It’s a date etched in our minds that we’ll never forget, October 24, 2004.
It was on a foggy, soggy Sunday, somewhere around 1 pm ET that we tragically lost 10 people aboard a Hendrick Motorsports airplane.
The 12-passenger Beech 200 King Air, crashed on final approach to an airport near Martinsville, Va., where its occupants were headed to watch the race at nearby Martinsville Speedway, just seven miles away, that afternoon.
Pilot error is what was determined by the Federal Aviation Administration as the cause of the crash, where the altitude the plane should have been at and where it actually was resulted in it crashing into the side of Bull Mountain.
The crash snuffed out the lives of Rick Hendrick’s son Ricky, Rick’s brother John and John’s two daughters Kimberly and Jennifer (Rick’s nieces), Hendrick Motorsports general manager Jeff Turner, HMS chief engine builder Randy Dorton, DuPont executive Joe Jackson, Scott Lathram (a pilot for Tony Stewart who wanted to say goodbye to the driver before deploying overseas for military service) and the two pilots, Richard Tracy and Elizabeth Morrison.

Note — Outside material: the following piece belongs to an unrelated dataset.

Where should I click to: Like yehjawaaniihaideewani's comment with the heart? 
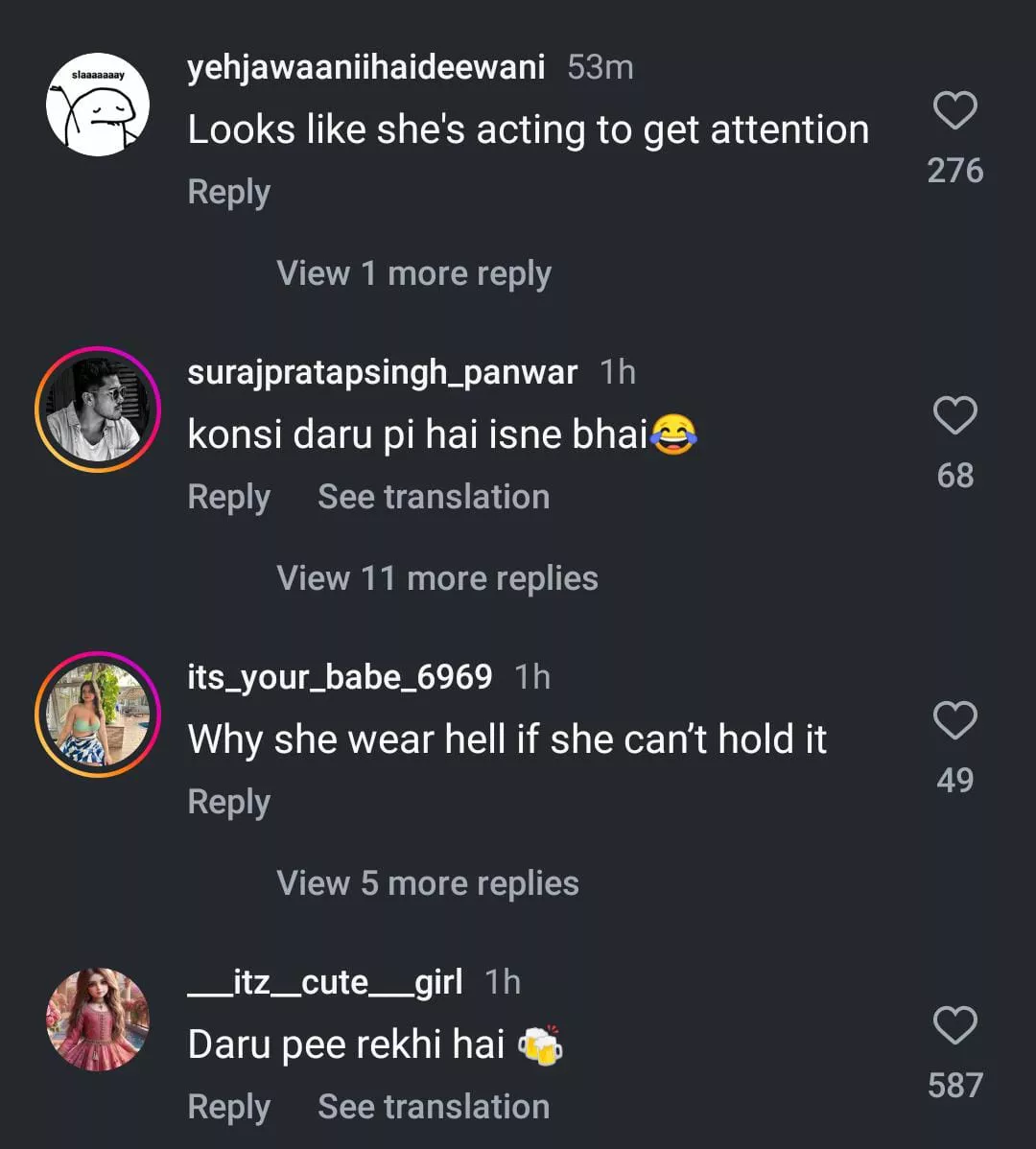point(954,111)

This will be the first year I haven’t returned to Martinsville for that particular race weekend, not to mention my yearly pilgrimage to the crash sight to once again pay my respects. For some reason, that tragedy struck me deeper than most others ever have, on the par with the tragic death of Dale Earnhardt.
I knew Dorton somewhat, had spoken to Turner once or twice and had interviewed Ricky and John Hendrick a few times over the years.
While I wouldn’t say I was close friends with any of them, the fact I knew them even in passing was enough to have my heart sink and drop when I heard the list of victim’s names upon its release by local authorities.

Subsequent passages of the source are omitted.